Strain-Induced Cracking Behavior of Coating/Substrate Systems and Strain Tolerant Design for Thick Coatings

The life span for a coating attached to its substrate is basic support for their desired protective function. Therefore, it is necessary to find out the causes responsible for the failure of coatings during service. This paper developed a finite element model to investigate the cracking behavior of plasma-sprayed ceramic coatings induced by the mismatch strain of thermal expansion between coating and substrate. Crack propagation affected by coating thicknesses was realized by the virtual crack closure technique (VCCT). The residual stresses (σ22 and σ12) and the strain energy release rate (SERR) induced at the tip of pre-crack in ceramic coatings are calculated. Results show that the σ22 and σ12 at the tip of the pre-crack increases continuously with the thickening ceramic coatings. The SERRs at the tip of the pre-crack in top-coat (TC) were increased with the thickness of ceramic coatings, resulting in the propagation of cracks. The crack length increases with the thickening of ceramic coatings. The crack propagation and coalescence lead to coating spallation, which is one of the main failure modes for plasma sprayed ceramic coatings during service.
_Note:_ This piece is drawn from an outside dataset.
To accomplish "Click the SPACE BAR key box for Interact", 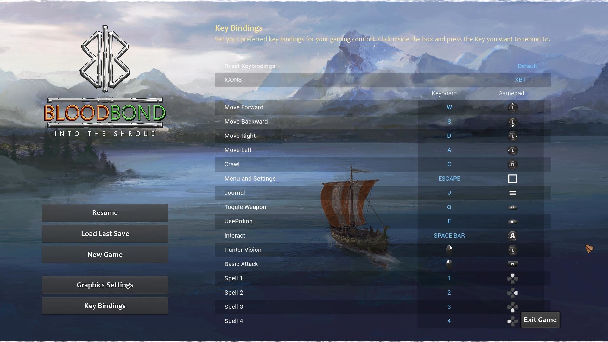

Given that, strain tolerant design was developed by inserting vertical pores in coatings. It was found that the SERRs were decreased with the increase in the number of vertical pores, as well as their depth. Moreover, the coatings with vertical pores appear to be crack-resistant, in particular for the thicker coatings. This suggests that the strain tolerant design is helpful to extend the life span of thick coatings, which makes a fundamental contribution to the design and preparation of advanced protective coatings in future applications.